И Богдан даже не опомнился, как оказался в бурлящем Киеве. Больше всего здесь было казаков и старшин. Встречались и небольшие группы королевских жолнеров. Богдан не мог объяснить себе, почему его так влекло в Круг боевых казаков. В этот момент он невольно вспоминал, как шепот искусителя, заманчивое предложение Конецпольского, сделанное ему в Каменце. Чем им мешает вера наших людей?..
Он почувствовал, как все больнее ранили его душу тревожные разговоры в казацкой толпе. На Подоле взбунтовались казаки! Среди них часто встречались люди в мещанских кунтушах. У всех глаза горели тревогой и ненавистью. Грозно шумела возбужденная и бескомпромиссная толпа.
— Смотри!.. Не Богдан ли это? — услышал Хмельницкий знакомый, будто испуганный голос. Он вздрогнул, повернул голову, ища взглядом того, кому принадлежал этот желанный голос. Сейчас, когда душа в таком смятении, так нужна поддержка друга!
К нему пробивался сквозь толпу воин в форме старшины королевских войск. Коренастый, с роскошными, холеными усами, туго затянутый ремнем, на котором висела сабля и торчал пистоль.

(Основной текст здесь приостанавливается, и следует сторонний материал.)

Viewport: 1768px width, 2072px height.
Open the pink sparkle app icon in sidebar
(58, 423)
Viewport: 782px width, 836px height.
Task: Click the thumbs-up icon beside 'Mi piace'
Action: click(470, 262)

— Не узнаешь, казаче? Мрозовицкий! — произнес, протягивая обе руки для приветствия. — О, благодарение пречистой, наконец-таки узнал! Здравствуй, брат мой! Слыхал я и не поверил. Сам Конецпольский хвастался знакомством с тобой. Думаю, хвастается… А он уверял меня, что виделся с тобой и после возвращения из плена!.. Вот так встреча, сто чертей ему в глотку!
— Вот здорово, что мы встретились с тобой, дружище!.. Что тут творится, посмотри! Совсем рассудок потеряли правители! Насильно навязывают православной церкви эту проклятую унию, — удивлялся возбужденный Богдан.
— Да плюнь хоть ты на «этот суд нечестивых»! С ума сходят одни, а из-за них делаются безумными и другие. Слыхал, отсекли голову киевскому войту Ходыке!.. А теперь и униатского попа Юзефовича поймали. Пользуются рыцарским правом карать или миловать… — улыбнулся Мрозовицкий.
— Какой ужас! Как ты можешь так спокойно говорить об этом, пан сотник?
— То ли ужас, то ли жалость, сам не пойму!..
— Так, может, следовало бы предотвратить? — заколебался Богдан.
— Не знаю. У меня есть приказ защищать униатов, которых навезли сюда. А это ведь спои… Сам дьявол не защитит этих божьих дураков. Знаешь что: уйдем подальше от греха. Сами образумятся, утопив двух-трех попов. Я сейчас… — И он окликнул жолнера, который встревоженно пробивался к нему: — Что случилось, пан Сава?
— Уже схватили ксендза Юзефовича! Там… к Днепру тащат топить.
— Кто?
— Казаки, уважаемый пан ротмистр, кто же еще. Даже с Сечи прибыли сюда… Понятно, и посполитые, миряне засуетились. Киевского мещанина, какого-то Сазона, тоже под лед сунули в Днепре. А сейчас попа ведут…
— Раз поп, — значит, не ксендз? — засмеялся Мрозовицкий.
— Католичество он принял! Усердно проповедовал его, уважаемый пан, — объяснял жолнер.
Неожиданно хлынувшая толпа отбросила их в сторону Днепра, оттеснив Богдана от Мрозовицкого.